■ Records supplied ■
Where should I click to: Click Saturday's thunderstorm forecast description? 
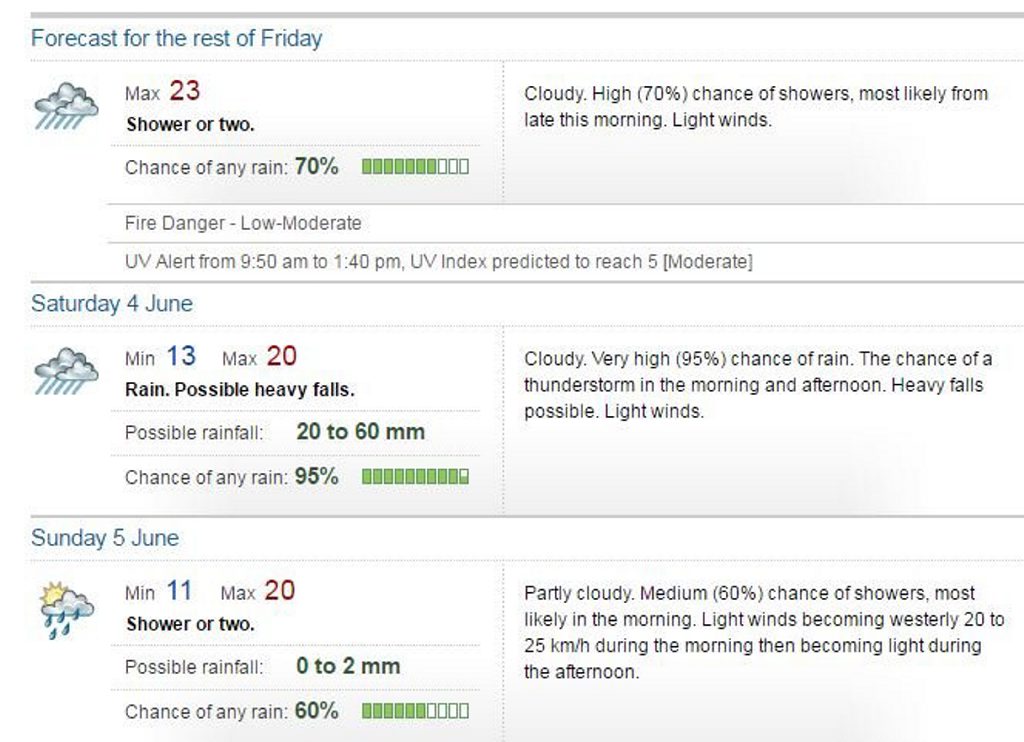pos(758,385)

--

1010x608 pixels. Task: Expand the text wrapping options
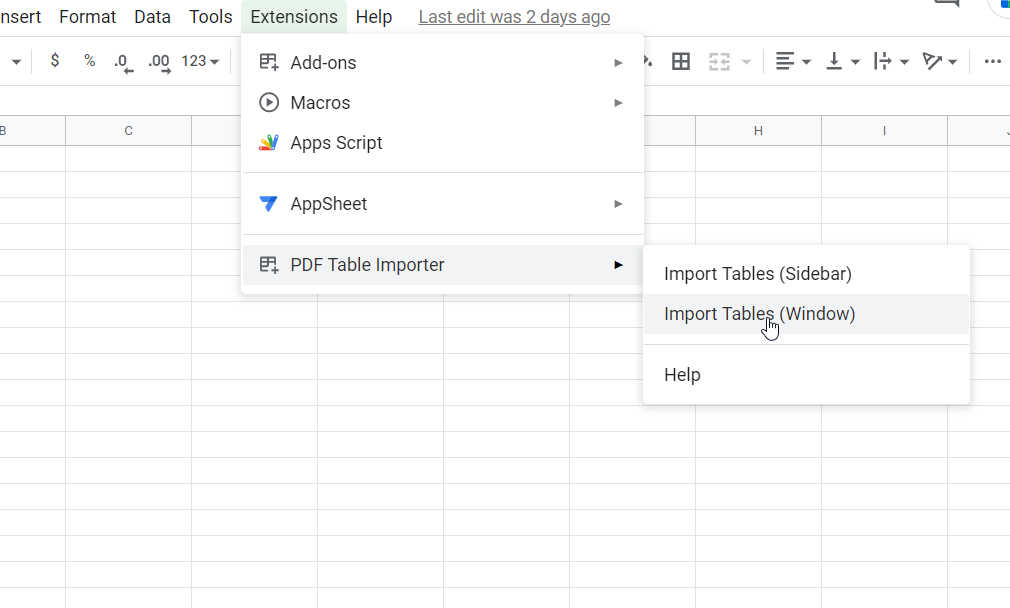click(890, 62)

* * *

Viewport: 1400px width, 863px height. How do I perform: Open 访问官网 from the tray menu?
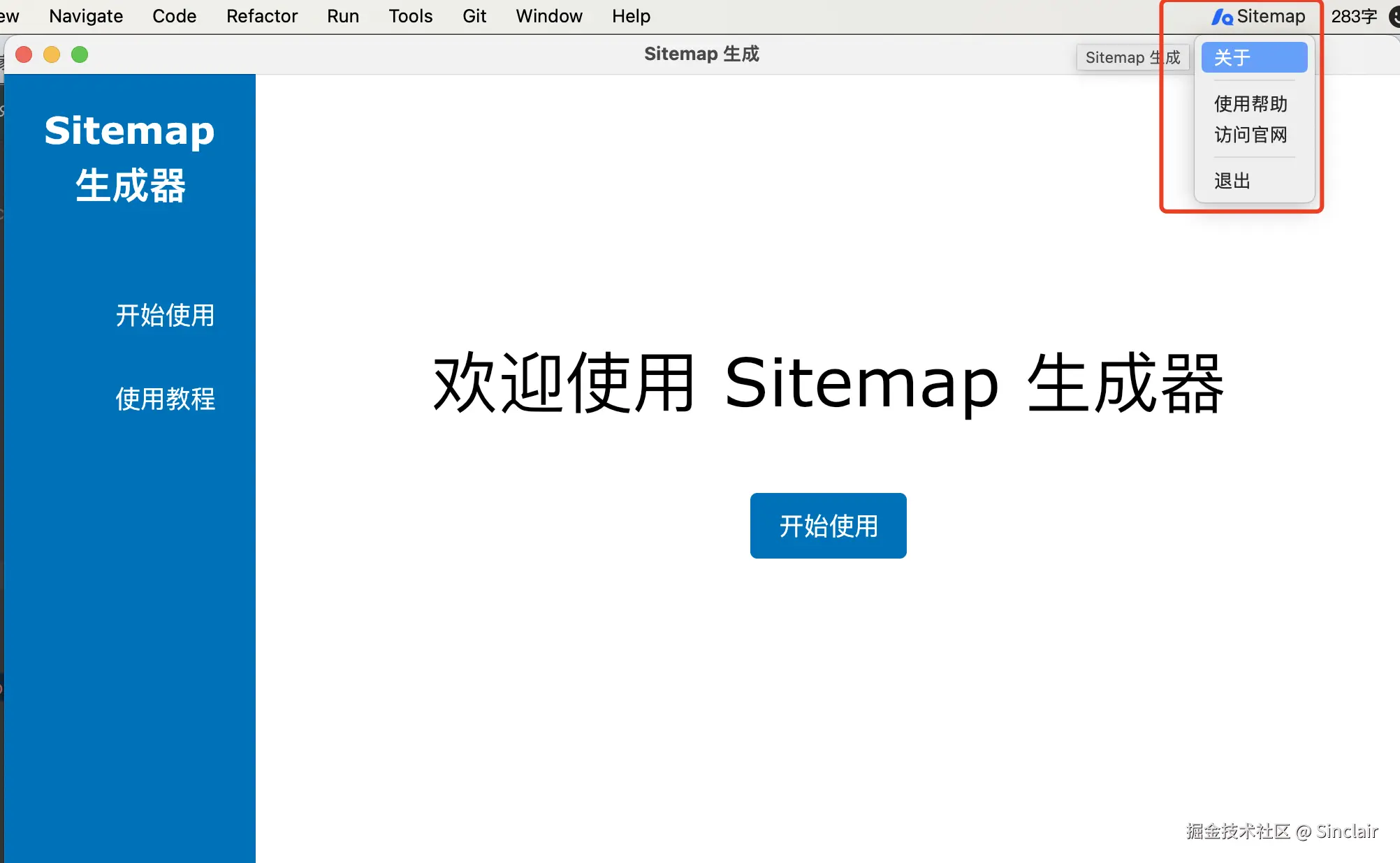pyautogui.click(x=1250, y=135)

■ Exercise requirements ■
Starting with the line that contains "Where should I" and going on through the line that contains "pos(758,385)", reproduce that part of the listing with its requests, offsetting every answer coordinate by 116. Leave the pictures out.

■ Written answer ■
Where should I click to: Click Saturday's thunderstorm forecast description? 
pos(874,501)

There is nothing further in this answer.